As with any purchase, it makes good sense to get the best deal possible, whether that means using a coupon, waiting for a sale or shopping around to get the best price. Buying a new car — whether it is brand-new or just new to you — is no exception. In fact, it’s arguably even more important since you are likely spending thousands of dollars, so increasing your spending power by even a few percentage points adds up quickly. Selling your old car versus trading it in is akin to an “instant rebate” that can equal hundreds or even thousands of dollars.
Let’s say, for example, you own a 2003 Toyota Camry XLE that is in top condition and has 120,000 miles, which is about average for its age. The Toyota Camry is used in this example because it has been the top-selling passenger car for many years, so it’s owned by a lot of people and desired by many as well. That car would be worth $6,788 in a private sale versus $5,880 in a trade-in on average, according to Edmunds.com. That’s $908 more that you could put in your pocket. Similarly, if you own the same car in the same condition, but it’s a 2008 model with 62,000 miles, the car would be worth $1,645 more to you if you sell it yourself — $12,702 in a private sale versus $11,057 in a trade.

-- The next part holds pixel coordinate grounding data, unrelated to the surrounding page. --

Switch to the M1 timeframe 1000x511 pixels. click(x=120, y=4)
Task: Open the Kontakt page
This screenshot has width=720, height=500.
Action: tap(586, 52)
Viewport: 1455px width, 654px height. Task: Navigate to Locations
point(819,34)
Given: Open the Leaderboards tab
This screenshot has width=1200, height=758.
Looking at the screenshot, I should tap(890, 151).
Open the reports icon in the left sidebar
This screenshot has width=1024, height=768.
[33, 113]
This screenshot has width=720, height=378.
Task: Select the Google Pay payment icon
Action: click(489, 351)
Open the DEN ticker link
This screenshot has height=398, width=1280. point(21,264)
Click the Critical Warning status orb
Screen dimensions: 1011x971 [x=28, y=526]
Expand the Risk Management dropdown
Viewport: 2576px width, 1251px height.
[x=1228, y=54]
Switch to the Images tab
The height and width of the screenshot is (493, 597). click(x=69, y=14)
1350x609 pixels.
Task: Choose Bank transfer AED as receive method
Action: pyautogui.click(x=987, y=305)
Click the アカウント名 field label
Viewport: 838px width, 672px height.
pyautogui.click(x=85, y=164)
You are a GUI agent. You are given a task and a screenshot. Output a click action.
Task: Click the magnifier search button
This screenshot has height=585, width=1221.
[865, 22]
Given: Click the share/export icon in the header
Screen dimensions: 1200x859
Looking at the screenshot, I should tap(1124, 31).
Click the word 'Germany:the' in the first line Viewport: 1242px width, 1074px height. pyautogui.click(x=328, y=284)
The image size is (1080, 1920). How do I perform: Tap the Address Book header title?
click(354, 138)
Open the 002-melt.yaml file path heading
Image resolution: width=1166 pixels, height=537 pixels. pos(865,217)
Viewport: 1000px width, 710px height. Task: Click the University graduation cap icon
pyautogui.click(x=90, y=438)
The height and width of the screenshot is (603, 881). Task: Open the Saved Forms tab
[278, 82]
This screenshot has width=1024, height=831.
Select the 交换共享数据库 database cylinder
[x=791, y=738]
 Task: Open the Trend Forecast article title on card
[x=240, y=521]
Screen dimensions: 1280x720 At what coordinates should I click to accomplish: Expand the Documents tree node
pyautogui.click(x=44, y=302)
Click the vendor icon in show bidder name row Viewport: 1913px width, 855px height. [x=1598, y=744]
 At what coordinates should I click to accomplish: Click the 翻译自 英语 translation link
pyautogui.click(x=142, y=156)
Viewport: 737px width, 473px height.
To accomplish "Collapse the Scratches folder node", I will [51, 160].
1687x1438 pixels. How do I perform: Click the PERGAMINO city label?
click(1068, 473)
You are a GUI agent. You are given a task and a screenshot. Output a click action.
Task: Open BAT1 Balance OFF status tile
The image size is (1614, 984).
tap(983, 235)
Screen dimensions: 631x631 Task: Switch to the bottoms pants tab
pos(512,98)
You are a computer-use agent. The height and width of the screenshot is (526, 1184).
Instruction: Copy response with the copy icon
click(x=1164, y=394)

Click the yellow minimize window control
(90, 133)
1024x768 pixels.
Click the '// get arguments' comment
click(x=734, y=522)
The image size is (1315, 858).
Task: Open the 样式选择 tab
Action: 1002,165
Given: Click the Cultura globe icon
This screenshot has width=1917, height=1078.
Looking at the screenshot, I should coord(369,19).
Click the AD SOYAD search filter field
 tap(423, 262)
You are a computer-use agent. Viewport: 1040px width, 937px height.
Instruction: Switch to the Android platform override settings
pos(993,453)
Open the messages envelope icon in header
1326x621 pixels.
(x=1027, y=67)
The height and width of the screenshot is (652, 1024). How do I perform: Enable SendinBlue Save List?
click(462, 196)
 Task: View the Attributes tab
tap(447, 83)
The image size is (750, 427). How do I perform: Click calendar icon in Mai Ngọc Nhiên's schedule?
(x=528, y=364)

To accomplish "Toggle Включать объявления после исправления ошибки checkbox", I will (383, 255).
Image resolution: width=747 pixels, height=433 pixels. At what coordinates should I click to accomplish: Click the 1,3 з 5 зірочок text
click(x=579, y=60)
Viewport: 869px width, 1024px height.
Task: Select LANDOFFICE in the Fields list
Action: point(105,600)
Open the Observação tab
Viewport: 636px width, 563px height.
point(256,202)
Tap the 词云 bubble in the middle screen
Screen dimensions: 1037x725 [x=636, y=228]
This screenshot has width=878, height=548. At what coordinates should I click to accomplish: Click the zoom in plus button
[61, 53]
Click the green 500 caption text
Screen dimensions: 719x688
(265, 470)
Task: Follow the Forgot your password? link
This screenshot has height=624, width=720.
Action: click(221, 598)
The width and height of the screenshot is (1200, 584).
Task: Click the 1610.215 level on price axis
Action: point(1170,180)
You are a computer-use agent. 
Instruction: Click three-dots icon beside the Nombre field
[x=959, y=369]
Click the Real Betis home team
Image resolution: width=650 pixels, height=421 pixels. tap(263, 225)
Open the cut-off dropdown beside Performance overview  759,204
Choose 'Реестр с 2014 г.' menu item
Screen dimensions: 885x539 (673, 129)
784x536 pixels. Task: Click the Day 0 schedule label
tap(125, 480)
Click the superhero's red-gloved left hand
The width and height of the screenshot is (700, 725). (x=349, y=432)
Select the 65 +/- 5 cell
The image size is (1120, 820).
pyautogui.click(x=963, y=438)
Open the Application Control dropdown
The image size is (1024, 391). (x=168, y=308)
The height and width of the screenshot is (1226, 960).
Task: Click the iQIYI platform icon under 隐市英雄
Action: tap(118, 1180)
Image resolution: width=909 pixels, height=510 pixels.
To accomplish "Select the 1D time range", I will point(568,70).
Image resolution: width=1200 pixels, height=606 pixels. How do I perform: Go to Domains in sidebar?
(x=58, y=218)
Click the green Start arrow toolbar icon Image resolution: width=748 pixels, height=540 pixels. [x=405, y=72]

What’s more, selling your car privately makes it easier to negotiate the sale of your new car with a dealer. That’s because you are only negotiating the cost of a single car. When a traded car gets factored into the sale of a new one, it can be confusing for many buyers. Some may be unaware they owe more than the car is worth or some may think they are getting a great price on the trade, only to discover that’s because they are not getting as good of a deal as they could on the new car.
Wondering what to do with that extra money you’ll get by selling your used car yourself? You can certainly use it to buy “more” of a car than you could afford otherwise, perhaps by getting a more expensive level or model — or adding options to the car you’ve selected. Still, a better choice would be to add it to the down payment to reduce your car loan. Even a $1,000 down payment helps you put instant equity in the car, reducing the amount of time that you are upside down (when you owe more than the car is worth). It also means you spend less in interest over the life of the car loan.
For example, a 60-month new-car loan for $25,000, the average cost of a new car, at 4.12 percent, the national 60-month average at press time, would cost $461.77 per month with $2,706.09 in interest over the life of the loan. A $24,000 car loan with the same terms would cost $429.76 per month with $1,785.42 in interest, representing an extra $1,074 in your pocket in interest saved over the life of the loan. These figures would of course increase, possibly dramatically, if you are paying a higher car-loan rate, which means a much larger figure could end up in your pocket — all because you made the effort to sell your old car yourself versus trading it in at the dealer.